# [What needs to be done]
The response must contain every line from the records below that has "Start".

Stored data
== == ==

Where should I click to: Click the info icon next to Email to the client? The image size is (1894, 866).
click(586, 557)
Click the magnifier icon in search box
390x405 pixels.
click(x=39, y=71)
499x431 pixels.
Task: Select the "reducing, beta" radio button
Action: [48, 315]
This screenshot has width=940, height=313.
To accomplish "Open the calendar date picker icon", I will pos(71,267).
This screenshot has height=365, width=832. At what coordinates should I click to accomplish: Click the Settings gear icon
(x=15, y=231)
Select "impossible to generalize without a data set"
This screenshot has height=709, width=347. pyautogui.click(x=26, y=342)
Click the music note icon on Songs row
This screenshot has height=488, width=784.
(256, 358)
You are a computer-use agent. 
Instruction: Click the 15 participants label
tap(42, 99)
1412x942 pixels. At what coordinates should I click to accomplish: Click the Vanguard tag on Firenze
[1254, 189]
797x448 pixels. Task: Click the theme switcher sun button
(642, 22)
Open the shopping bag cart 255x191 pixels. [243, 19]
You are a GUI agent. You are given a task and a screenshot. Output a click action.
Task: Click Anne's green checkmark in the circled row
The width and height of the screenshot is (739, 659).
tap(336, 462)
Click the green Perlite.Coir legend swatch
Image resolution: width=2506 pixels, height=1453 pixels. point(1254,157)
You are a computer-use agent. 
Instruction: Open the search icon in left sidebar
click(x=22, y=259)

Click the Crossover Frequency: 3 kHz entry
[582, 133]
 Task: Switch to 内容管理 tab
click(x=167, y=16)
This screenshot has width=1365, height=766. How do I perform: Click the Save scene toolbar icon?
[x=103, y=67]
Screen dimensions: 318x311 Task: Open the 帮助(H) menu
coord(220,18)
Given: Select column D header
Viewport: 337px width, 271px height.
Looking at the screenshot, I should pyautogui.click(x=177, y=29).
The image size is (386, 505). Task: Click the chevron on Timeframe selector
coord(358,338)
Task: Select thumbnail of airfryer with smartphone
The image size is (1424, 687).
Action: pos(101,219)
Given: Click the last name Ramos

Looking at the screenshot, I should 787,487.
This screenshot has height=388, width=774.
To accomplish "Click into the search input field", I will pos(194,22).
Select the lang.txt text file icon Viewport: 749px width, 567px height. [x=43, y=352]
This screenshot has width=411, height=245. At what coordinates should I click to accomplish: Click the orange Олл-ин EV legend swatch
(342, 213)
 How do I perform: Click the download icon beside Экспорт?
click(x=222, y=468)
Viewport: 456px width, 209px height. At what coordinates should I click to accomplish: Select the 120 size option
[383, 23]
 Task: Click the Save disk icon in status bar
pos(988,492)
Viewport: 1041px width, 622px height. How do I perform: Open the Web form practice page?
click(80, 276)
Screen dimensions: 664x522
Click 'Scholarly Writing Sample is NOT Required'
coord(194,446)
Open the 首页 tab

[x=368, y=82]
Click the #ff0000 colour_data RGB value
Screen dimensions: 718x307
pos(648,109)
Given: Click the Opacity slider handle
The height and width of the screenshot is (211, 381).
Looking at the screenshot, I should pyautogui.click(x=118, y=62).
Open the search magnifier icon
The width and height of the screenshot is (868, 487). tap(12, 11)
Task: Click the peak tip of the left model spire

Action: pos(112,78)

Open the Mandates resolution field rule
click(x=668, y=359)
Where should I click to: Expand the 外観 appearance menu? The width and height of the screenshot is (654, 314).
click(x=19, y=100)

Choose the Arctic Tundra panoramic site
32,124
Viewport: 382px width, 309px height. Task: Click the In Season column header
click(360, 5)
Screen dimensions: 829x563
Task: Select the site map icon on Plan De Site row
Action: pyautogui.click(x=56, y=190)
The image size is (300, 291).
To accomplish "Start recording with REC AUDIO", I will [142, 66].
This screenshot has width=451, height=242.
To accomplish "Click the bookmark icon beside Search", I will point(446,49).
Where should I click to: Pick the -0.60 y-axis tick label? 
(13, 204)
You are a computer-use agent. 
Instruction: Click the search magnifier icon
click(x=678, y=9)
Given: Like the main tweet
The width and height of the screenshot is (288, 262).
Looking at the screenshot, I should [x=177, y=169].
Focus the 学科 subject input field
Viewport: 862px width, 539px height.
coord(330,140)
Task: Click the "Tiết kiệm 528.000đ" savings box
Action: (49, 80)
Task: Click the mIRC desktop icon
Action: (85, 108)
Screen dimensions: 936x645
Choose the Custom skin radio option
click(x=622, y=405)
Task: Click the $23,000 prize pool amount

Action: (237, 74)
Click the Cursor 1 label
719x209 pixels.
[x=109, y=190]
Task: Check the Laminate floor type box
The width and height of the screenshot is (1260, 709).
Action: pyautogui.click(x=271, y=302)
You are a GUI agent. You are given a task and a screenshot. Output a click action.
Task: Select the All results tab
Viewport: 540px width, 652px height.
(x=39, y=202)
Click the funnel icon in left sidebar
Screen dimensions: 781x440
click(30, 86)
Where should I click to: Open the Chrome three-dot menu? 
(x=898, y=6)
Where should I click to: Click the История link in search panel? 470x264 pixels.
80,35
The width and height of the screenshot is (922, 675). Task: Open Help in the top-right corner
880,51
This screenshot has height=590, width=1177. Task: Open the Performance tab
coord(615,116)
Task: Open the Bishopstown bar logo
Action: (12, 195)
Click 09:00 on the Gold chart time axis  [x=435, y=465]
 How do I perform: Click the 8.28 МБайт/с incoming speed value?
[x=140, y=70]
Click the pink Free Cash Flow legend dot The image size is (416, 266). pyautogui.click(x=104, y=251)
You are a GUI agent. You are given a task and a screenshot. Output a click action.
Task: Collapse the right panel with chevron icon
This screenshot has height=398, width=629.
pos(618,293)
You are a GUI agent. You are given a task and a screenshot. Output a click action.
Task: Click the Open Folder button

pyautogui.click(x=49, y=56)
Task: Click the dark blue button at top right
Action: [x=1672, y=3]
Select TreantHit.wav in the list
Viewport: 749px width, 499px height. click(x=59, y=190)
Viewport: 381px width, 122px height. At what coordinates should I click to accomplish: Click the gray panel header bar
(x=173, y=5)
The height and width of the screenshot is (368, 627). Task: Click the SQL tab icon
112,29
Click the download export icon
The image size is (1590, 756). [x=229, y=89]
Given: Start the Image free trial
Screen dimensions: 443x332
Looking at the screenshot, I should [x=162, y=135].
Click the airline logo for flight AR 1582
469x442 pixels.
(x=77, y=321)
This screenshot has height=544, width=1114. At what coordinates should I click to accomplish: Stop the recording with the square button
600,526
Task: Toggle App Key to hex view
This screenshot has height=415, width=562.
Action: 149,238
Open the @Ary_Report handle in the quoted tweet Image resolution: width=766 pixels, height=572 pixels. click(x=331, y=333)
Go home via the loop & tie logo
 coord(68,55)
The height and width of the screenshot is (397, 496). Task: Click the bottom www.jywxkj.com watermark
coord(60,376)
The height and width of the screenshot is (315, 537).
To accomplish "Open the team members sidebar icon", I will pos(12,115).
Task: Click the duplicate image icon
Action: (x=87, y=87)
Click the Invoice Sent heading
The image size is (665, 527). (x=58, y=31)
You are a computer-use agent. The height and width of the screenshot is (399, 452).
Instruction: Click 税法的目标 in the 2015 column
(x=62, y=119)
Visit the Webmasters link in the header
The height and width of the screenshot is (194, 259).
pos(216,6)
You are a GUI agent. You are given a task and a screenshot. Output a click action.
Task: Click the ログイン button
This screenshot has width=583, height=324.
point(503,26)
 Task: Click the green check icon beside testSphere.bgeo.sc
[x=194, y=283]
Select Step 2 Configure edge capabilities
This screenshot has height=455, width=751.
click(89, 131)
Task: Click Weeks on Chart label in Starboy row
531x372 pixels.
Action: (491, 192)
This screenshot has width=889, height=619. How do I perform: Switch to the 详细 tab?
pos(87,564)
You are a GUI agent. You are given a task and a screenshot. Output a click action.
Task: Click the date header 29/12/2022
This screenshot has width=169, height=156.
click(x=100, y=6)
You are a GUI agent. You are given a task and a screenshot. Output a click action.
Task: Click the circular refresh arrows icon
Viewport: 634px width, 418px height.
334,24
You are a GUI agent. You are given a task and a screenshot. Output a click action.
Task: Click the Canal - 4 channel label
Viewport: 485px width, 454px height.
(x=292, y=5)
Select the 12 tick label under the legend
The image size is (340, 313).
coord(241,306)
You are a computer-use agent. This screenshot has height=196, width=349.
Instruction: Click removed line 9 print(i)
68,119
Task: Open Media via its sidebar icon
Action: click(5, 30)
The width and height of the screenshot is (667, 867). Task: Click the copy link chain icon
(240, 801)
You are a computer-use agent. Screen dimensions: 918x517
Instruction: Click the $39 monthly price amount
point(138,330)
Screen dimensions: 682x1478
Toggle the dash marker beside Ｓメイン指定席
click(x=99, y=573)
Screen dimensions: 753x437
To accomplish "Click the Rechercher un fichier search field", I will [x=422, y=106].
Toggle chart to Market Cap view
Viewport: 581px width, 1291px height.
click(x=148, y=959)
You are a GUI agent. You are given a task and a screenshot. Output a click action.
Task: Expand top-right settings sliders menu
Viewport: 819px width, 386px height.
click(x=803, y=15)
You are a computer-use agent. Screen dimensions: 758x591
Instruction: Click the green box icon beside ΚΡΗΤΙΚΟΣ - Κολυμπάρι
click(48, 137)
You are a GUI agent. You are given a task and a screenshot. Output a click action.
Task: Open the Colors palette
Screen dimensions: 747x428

== == ==

# [Result of this exercise]
To accomplish "Start recording with REC AUDIO", I will [142, 66].
Given: Start the Image free trial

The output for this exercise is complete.